(Data records)

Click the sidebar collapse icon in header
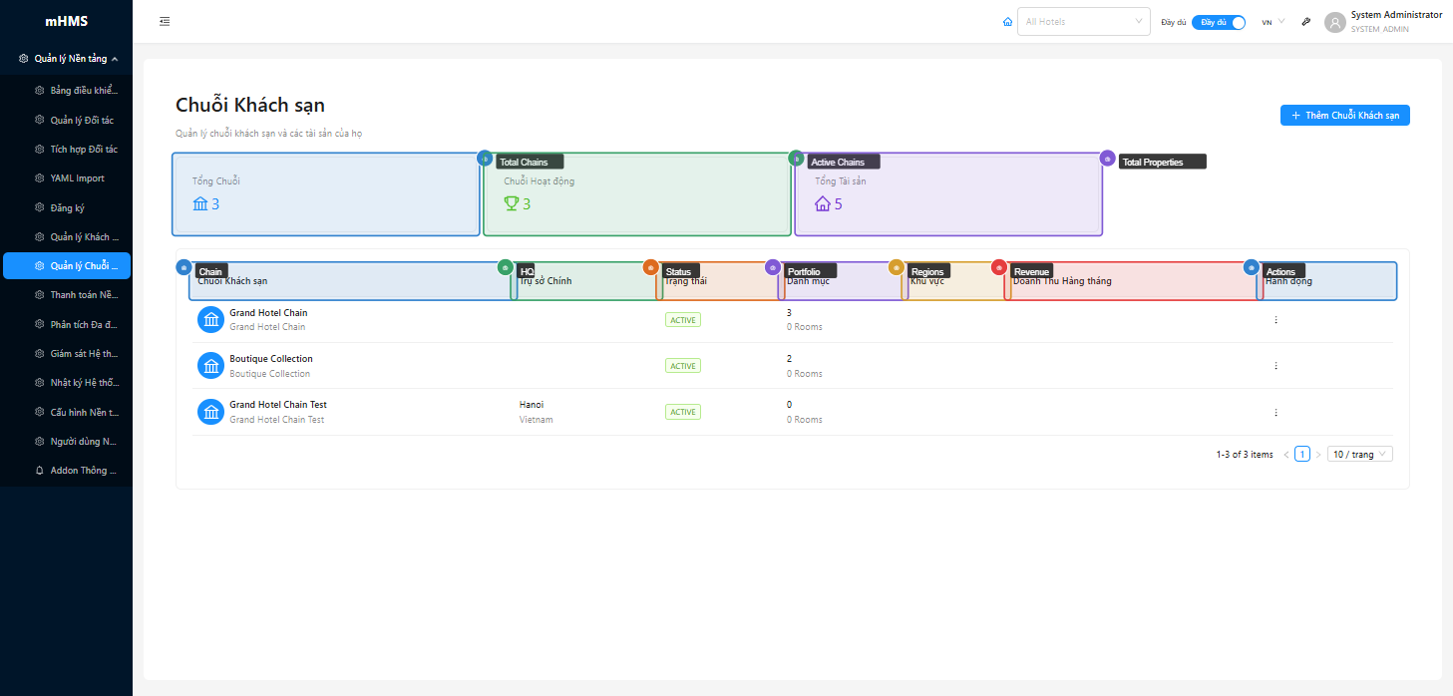This screenshot has height=696, width=1453. click(x=165, y=22)
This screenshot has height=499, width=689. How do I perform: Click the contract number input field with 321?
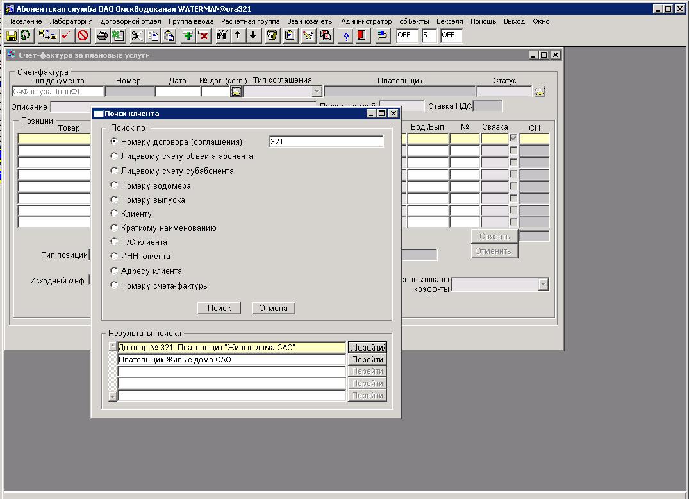point(326,142)
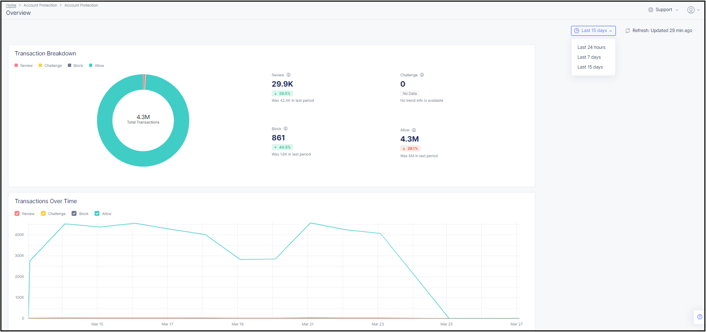Uncheck the Challenge series checkbox

[43, 213]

• [GIVEN TASK]
Return each line of the records above word for word, leaving the pictures out of your answer.

• [TASK OUTPUT]
Click the sidebar collapse icon in header
This screenshot has height=696, width=1453. click(x=165, y=22)
This screenshot has height=499, width=689. How do I perform: Click the contract number input field with 321?
point(326,142)
Uncheck the Challenge series checkbox

[43, 213]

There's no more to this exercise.